### AANGELEVERDE TEKST
Broeder Abel Wieske speelt al zeventig jaar orgel in de kerken

 

Vanaf mijn 9e tot mijn 14e jaar had ik  les van mijn orgelleraar G. Jellesma. De heer Jellesma was toen organist van de Evangelisch Lutherse kerk. Na zijn overlijden in 1952 nam ik les van de heer D. Weeber, organist van de Nederlands Hervormde Kerk. Ik speelde toen mijn eerste en voorlopig laatste dienst in de Christelijke Gereformeerde Kerk.

De heer Weeber was ook evangelist en was daarom vaak een zondag afwezig. En zo was ik vanaf 1952 waarnemend organist in de Nederlands Hervormde Kerk. Toen was ik dus zestien jaar oud.
######
### AANGELEVERD MATERIAAL
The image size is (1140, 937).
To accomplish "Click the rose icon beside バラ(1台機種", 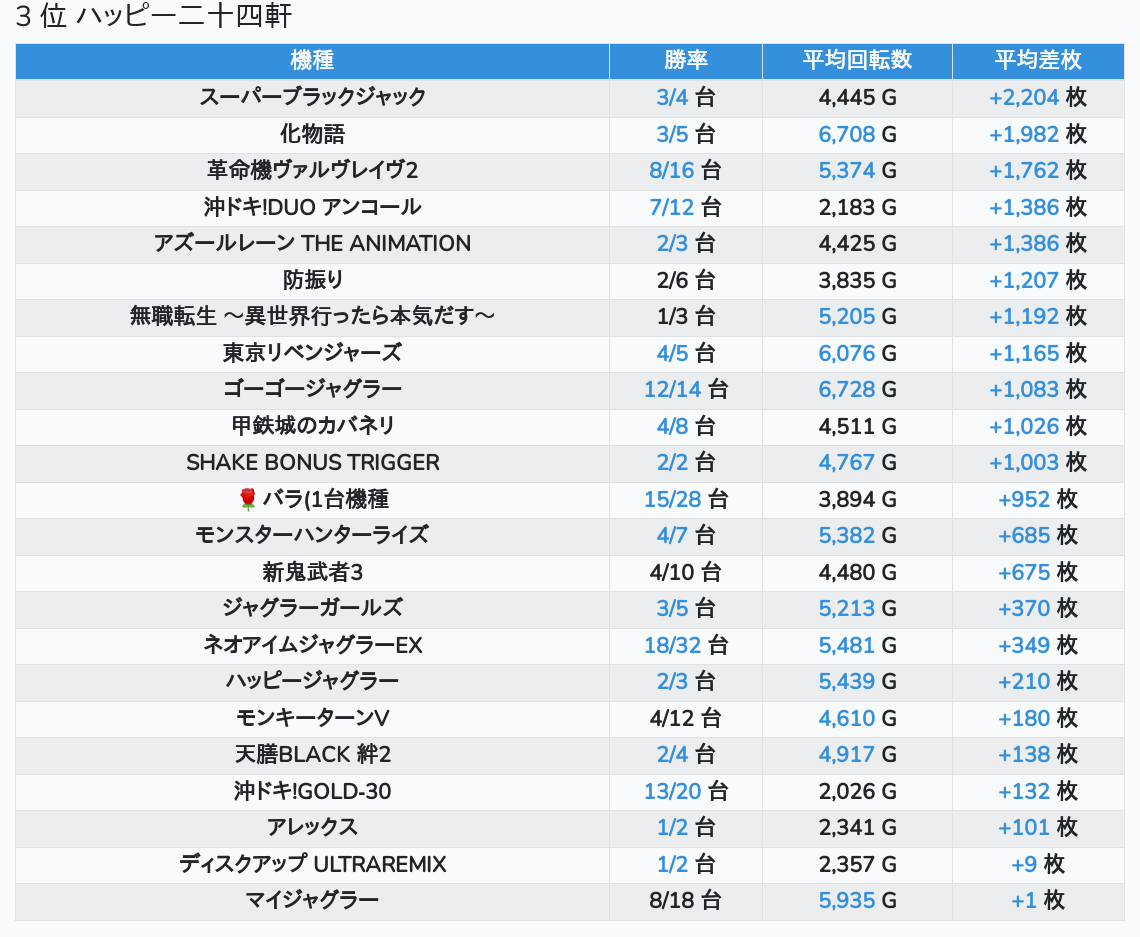I will (248, 499).
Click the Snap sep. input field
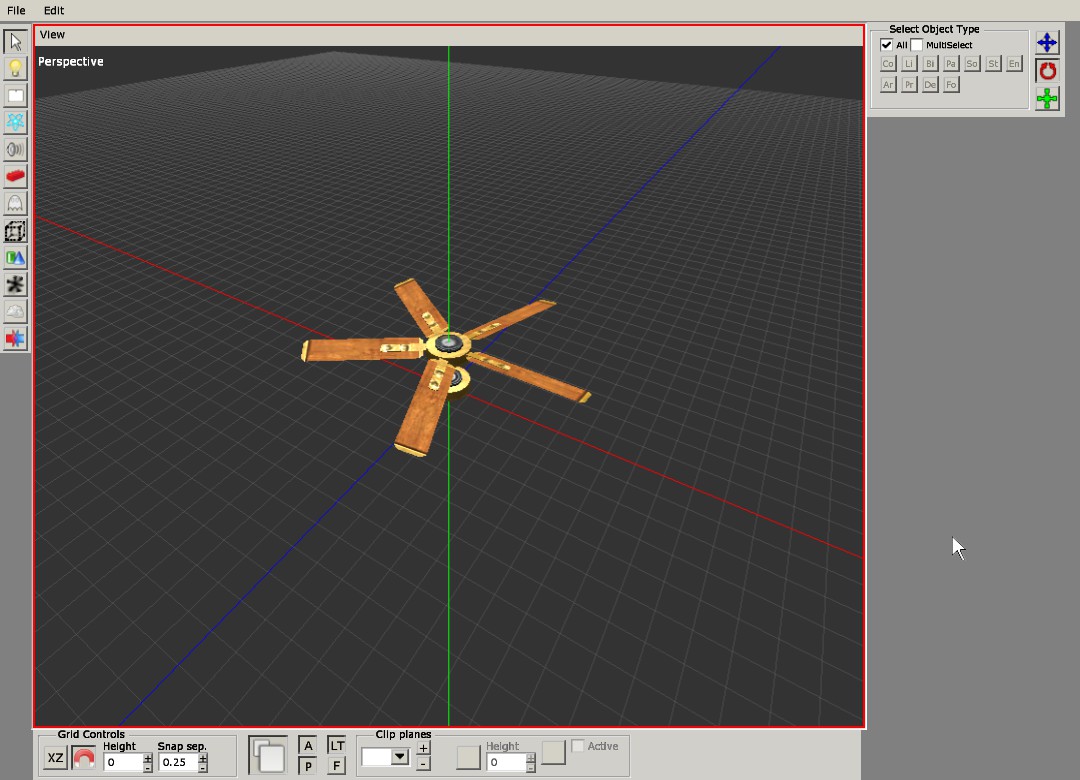1080x780 pixels. (177, 762)
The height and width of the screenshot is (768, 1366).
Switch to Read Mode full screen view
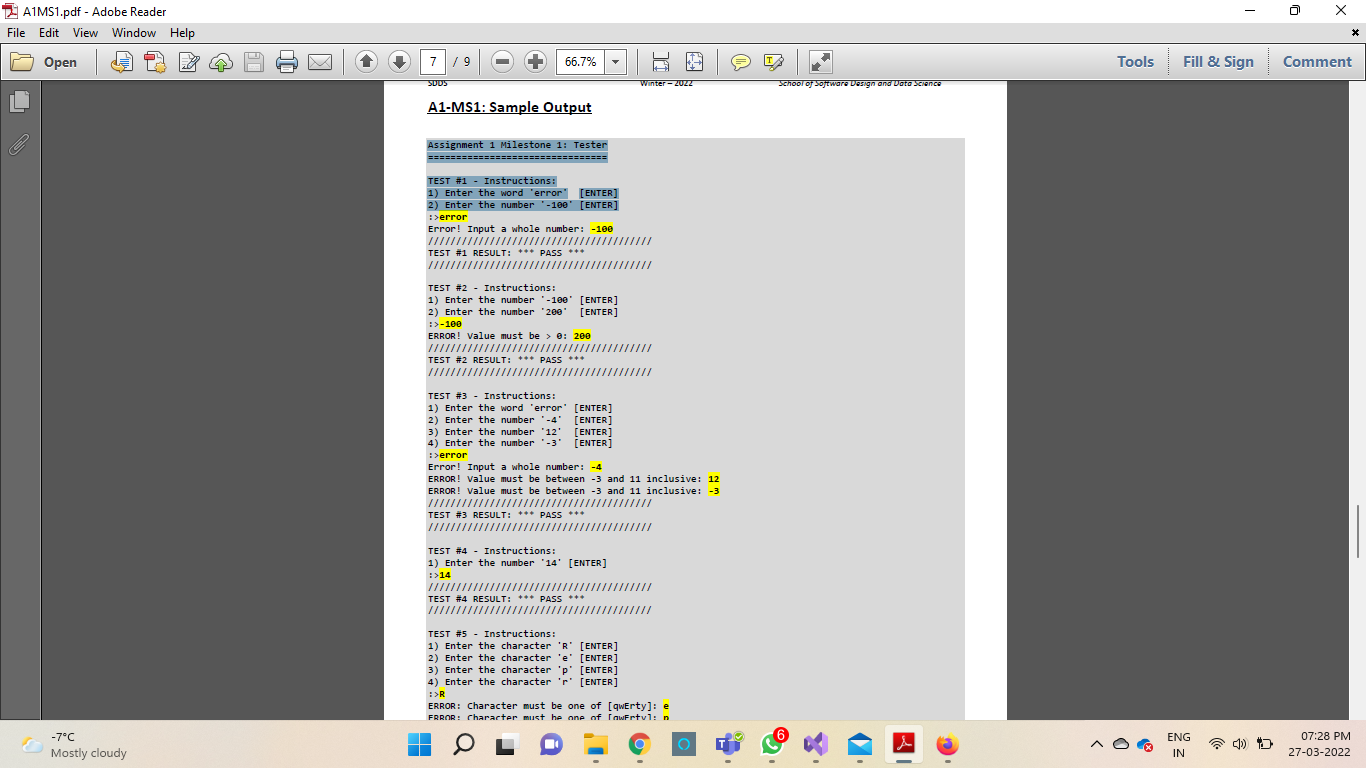coord(820,61)
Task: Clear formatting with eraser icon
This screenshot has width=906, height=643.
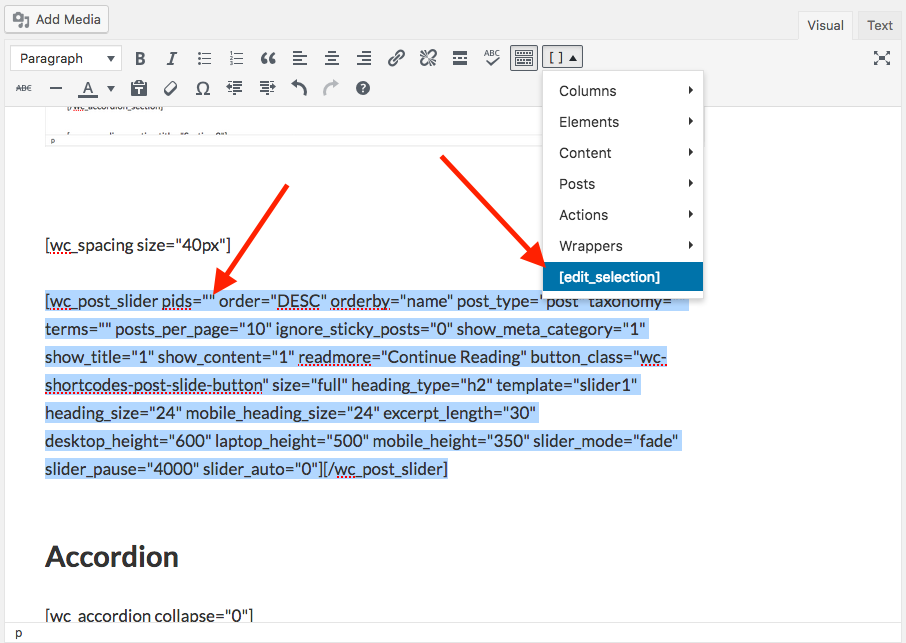Action: tap(171, 88)
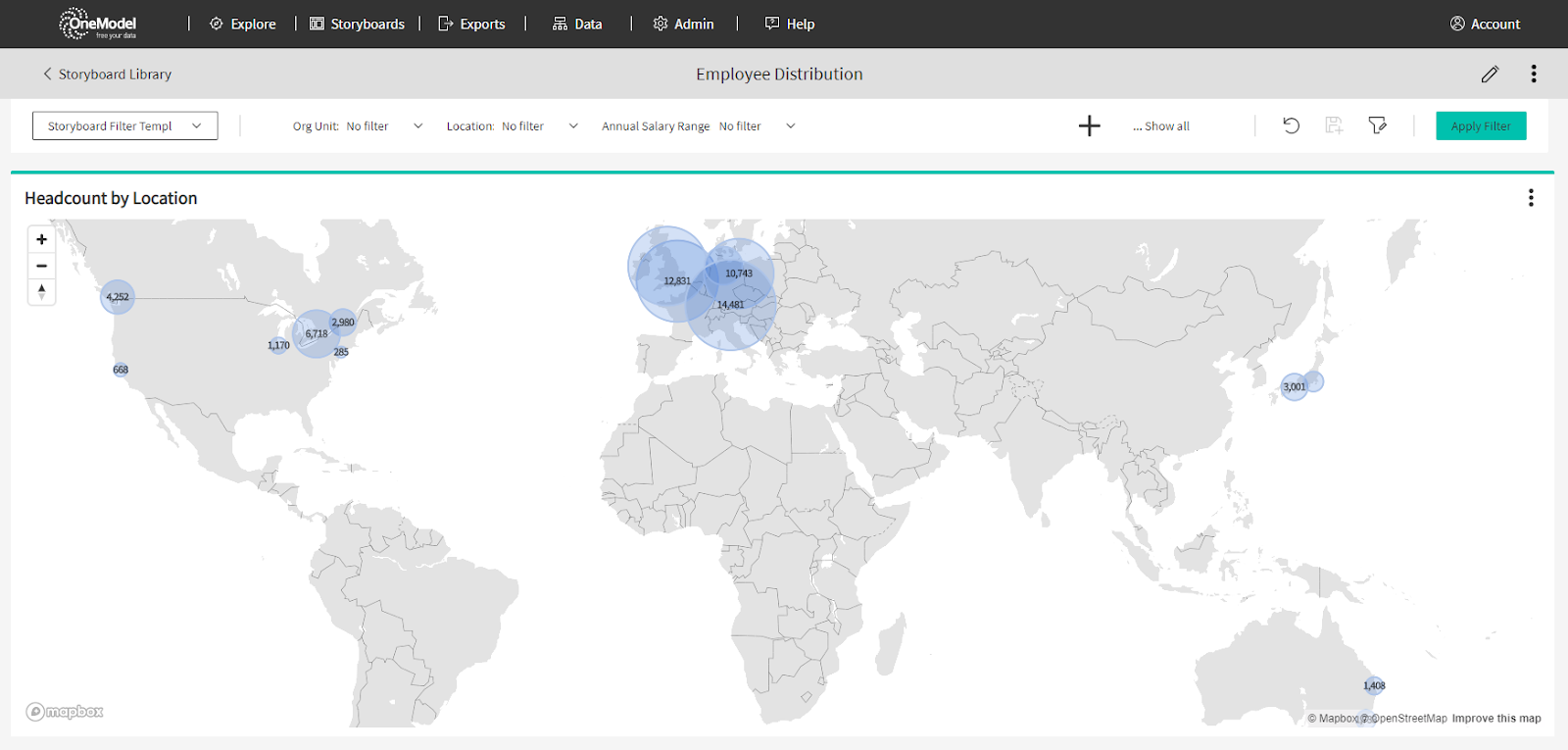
######
[OPDRACHT]:
Schrijf uit de tekst over het orgelspel het gedeelte van "Vanaf mijn 9e" tot en met "Christelijke Gereformeerde Kerk." letterlijk over.

[SCHRIFTELIJK ANTWOORD]:
Vanaf mijn 9e tot mijn 14e jaar had ik  les van mijn orgelleraar G. Jellesma. De heer Jellesma was toen organist van de Evangelisch Lutherse kerk. Na zijn overlijden in 1952 nam ik les van de heer D. Weeber, organist van de Nederlands Hervormde Kerk. Ik speelde toen mijn eerste en voorlopig laatste dienst in de Christelijke Gereformeerde Kerk.